Under the watchful gaze of local children - this was definitely the best show in town - refugees lined up patiently early in the morning to wait for their names to be called. Their meagre possessions already on a separate boat, women with babies in their arms and girls carrying sleeping mats bigger than themselves, calmly boarded the boats for the two-hour journey upstream. The Oubangui River forms the border here between ROC on the west bank and DRC on the east bank.
While repatriation by baleinière may be something novel for UNHCR, it's less unusual for refugees who fled a war between two rebel groups in 2000 by swimming across the river to ROC. Since taking up residence in a foreign land - though often within view of their former homes - many have made their own dugout canoes (called pirogues) to crisscross the wide river.
"These are people who live on the banks of the river," said Steve Peya, chief logistics officer for the repatriation. "The river is like a road here."
Boarding the boats with their cooking pots on their heads and a fresh supply of bread and peanut butter for lunch on board, the refugees seemed cheerful, though the compulsory life vests were a new experience for them.
"They are completely used to life on the river," said Kouame. "Boats don't bother them. It's in the trucks that they feel uneasy. That's when they start throwing up."

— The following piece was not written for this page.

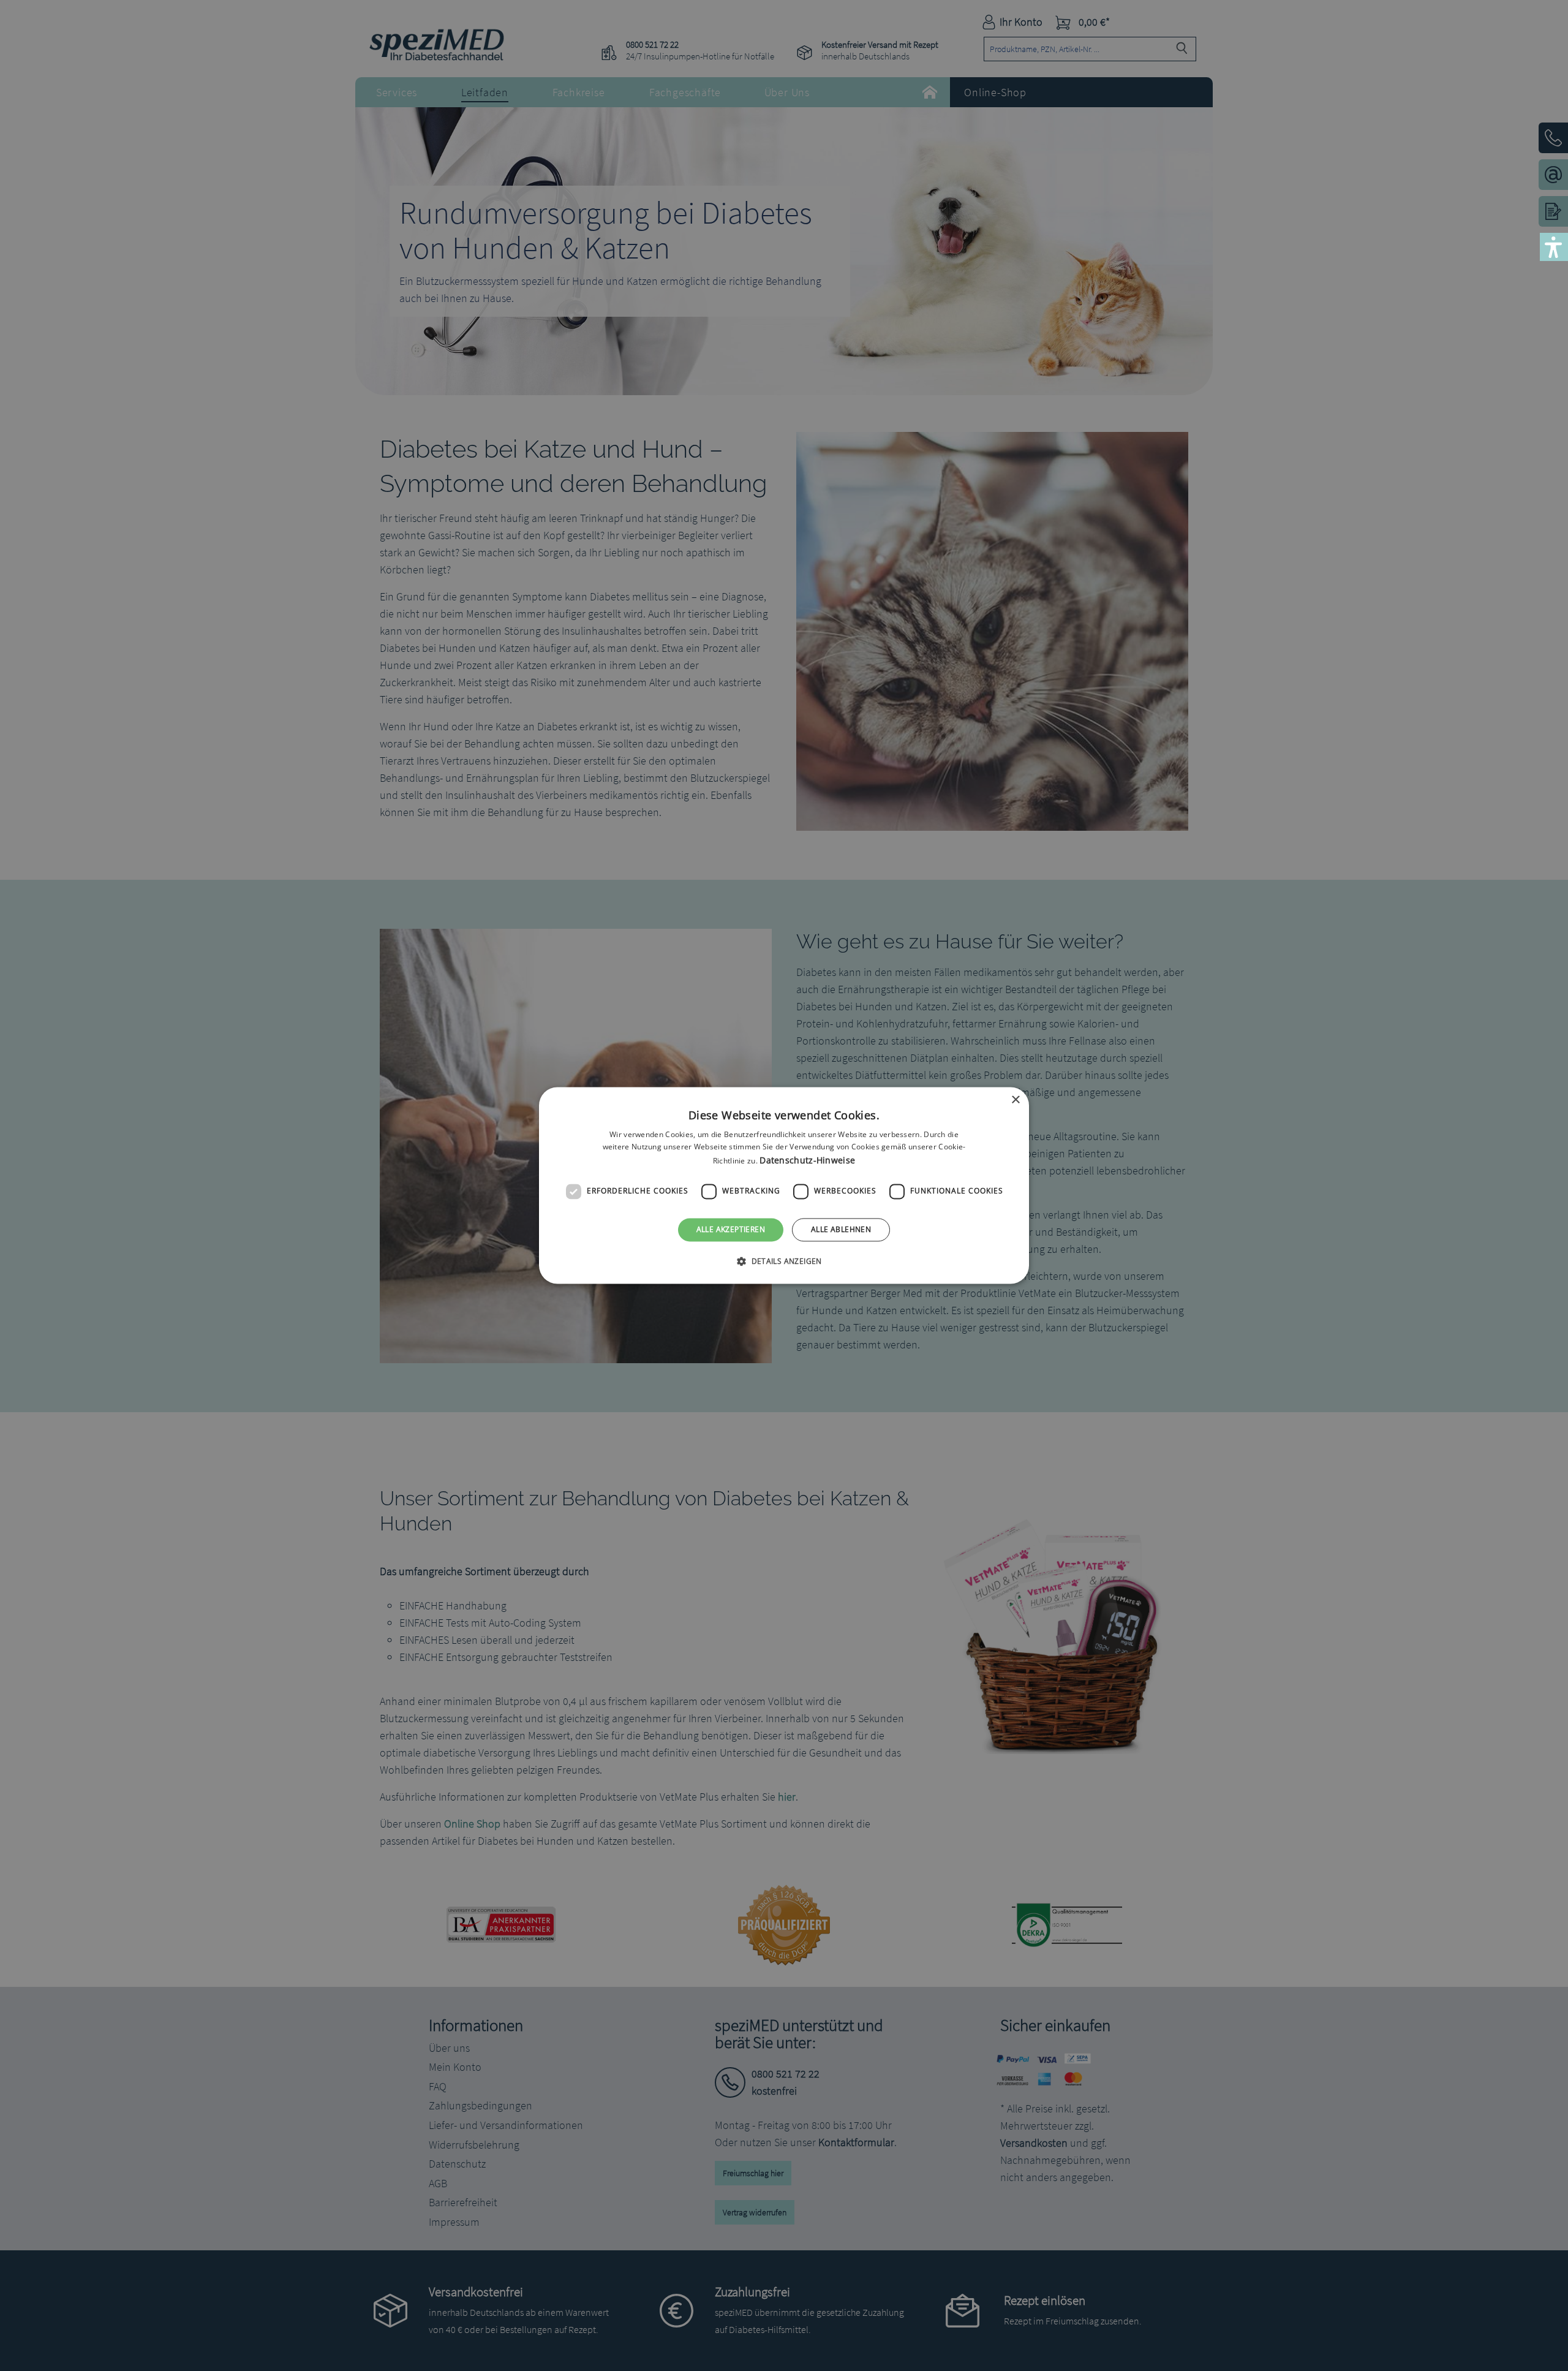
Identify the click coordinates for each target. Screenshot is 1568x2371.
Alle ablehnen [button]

After the boat ride to a way station in DRC, the refugees are given a three-month supply of food, plastic sheeting, sleeping mats and jerry cans, and then driven right to their home villages the same day. Ironically, the rains that give a boost to the boats often turn the roads into quagmires for the trucks. Drivers carry chainsaws to dispatch the huge trees that frequently fall across the muddy tracks.
After their return home - where relatives and neighbours have been alerted to expect them - the former refugees are monitored by UNHCR to make sure they have adequate shelter and are settling in well. As a boost to rebuilding their lives at home, UNHCR and its partners run programmes to teach skills to help women earn money.
Jeanette Malami, a 25-year-old mother of three, is busily making a small turquoise, white and red carpet in one such centre in Libenge, just across the river in DRC. She came home to find her home destroyed, but still says, "After fleeing (five years ago), to come home to be back in our country is a big joy."
Back at the landing in Betou, seeing off fellow refugees, Victor Benga-Tongovi, head of the DRC Refugees Committee, isn't fazed by the idea of treating the Oubangui River as a highway. "In the old days we used to go all the way to [DRC capital] Kinshasa on the river," he says - a journey of five or more days.
No, he says, the significance of this boat convoy lies elsewhere: "The real reason the repatriation is something special for us is because it lets us go home."